Implementation Checklist
Pre-deployment check
- [ ] configure
LANGSMITH_TRACING=true - [ ] Set
LANGSMITH_API_KEY - [ ] Definition
LANGSMITH_PROJECT - [ ] Choose an appropriate data retention plan
Check when deploying
- [ ] Track production requests only
- [ ] Set filter rules
- [ ] Configure Assessment Dashboard
- [ ] Set alarm rules
Post-deployment check
- [ ] Verify Traces are recorded correctly
- [ ] Check whether the evaluation indicators meet the standards
- [ ] Analyze Polly automatic diagnostic results
- [ ] Optimize filtering rules and alarm rules
Summary
Agent observability is the infrastructure for production agent systems.

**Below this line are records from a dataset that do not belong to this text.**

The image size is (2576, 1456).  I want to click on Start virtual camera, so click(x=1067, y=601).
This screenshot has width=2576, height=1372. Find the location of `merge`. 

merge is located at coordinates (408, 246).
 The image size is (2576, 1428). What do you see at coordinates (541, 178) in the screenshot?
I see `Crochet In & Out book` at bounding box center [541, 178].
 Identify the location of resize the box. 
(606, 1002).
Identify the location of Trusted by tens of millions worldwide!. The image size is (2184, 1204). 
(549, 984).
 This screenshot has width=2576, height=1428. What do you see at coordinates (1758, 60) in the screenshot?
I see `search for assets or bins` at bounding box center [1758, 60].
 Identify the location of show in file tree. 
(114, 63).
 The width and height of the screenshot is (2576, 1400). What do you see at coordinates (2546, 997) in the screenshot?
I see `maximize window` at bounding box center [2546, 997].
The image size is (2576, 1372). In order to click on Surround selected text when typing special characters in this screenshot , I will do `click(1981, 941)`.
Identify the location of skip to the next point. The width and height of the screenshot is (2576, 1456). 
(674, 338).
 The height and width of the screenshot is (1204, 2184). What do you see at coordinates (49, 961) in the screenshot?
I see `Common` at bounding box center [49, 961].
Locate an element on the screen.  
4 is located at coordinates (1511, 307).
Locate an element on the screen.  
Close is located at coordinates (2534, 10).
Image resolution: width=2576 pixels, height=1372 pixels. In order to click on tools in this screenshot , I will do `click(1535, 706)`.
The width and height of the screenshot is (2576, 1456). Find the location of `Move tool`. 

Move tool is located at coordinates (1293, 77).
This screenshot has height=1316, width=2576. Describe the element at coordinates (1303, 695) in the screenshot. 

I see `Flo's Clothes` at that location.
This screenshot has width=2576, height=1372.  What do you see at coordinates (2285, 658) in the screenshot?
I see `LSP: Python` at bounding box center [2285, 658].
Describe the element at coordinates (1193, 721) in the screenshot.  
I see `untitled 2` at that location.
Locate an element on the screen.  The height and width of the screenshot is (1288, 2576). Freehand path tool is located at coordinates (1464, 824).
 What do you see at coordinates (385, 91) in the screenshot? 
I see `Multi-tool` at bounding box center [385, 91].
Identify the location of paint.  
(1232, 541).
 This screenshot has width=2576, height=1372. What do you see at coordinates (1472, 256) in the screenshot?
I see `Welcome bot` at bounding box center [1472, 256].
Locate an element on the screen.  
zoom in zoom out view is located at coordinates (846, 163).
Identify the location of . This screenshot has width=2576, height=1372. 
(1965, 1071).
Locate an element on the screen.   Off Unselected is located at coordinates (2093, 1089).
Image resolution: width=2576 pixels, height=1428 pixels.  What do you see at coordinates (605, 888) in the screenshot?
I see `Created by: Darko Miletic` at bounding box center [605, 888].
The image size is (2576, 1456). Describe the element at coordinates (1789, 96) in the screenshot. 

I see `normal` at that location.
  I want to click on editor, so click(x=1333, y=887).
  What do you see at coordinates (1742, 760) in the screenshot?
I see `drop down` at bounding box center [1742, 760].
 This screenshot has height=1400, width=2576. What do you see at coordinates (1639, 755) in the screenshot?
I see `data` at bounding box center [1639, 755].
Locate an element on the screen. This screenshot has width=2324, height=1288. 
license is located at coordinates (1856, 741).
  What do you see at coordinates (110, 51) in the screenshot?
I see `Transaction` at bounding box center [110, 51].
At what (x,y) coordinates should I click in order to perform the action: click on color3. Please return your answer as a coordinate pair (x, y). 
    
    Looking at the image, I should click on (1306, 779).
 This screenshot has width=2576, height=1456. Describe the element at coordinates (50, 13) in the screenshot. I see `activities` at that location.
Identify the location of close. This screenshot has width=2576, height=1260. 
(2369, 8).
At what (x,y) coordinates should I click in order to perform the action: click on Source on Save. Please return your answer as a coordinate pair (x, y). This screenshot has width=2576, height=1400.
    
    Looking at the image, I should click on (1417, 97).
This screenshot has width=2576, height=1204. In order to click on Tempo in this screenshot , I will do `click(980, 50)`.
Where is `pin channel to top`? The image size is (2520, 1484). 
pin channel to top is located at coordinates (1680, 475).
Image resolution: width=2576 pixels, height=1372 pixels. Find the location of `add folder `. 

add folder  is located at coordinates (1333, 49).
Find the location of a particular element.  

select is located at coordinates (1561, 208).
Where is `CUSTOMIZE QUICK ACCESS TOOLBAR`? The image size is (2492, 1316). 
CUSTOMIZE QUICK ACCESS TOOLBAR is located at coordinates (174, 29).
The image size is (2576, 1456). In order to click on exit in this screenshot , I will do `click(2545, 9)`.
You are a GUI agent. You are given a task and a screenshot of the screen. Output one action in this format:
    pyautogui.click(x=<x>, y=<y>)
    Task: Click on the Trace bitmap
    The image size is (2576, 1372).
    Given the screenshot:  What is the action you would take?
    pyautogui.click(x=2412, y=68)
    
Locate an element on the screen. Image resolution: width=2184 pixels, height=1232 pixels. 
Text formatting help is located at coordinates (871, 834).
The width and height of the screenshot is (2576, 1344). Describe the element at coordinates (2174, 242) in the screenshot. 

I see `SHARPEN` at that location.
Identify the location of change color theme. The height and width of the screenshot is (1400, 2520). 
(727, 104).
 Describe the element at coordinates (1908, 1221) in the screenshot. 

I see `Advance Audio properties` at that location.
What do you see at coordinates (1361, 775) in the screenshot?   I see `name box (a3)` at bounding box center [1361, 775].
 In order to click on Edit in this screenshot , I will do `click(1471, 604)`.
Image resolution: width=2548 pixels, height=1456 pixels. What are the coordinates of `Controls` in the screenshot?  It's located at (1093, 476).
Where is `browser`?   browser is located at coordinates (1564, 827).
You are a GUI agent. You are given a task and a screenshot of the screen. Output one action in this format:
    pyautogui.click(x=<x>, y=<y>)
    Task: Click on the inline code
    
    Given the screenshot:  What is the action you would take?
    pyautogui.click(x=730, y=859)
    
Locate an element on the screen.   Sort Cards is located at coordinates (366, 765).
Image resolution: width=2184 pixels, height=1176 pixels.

With LangSmith’s Tracing, Assessment, and Dashboards you can:
- Traceability: Complete Trace of each request, from input to output
- Assessable: LLM-as-Judge assessment, quantifying quality
- Operation: Polly automatic diagnosis, Insights Agent automatic classification
- Measurable: accuracy, response time, token utility and other indicators
Deployment boundaries: Use the Developer plan ($0/month) in the development environment, use the Standard plan ($50/month) in small and medium-scale production, and use the Enterprise plan ($200/month) in large-scale production.
Measurable impact: Deploying the Agent observability system can reduce fault diagnosis time from 15 minutes to 3 minutes, increase SLO achievement rate by 20%, and directly reduce operating costs.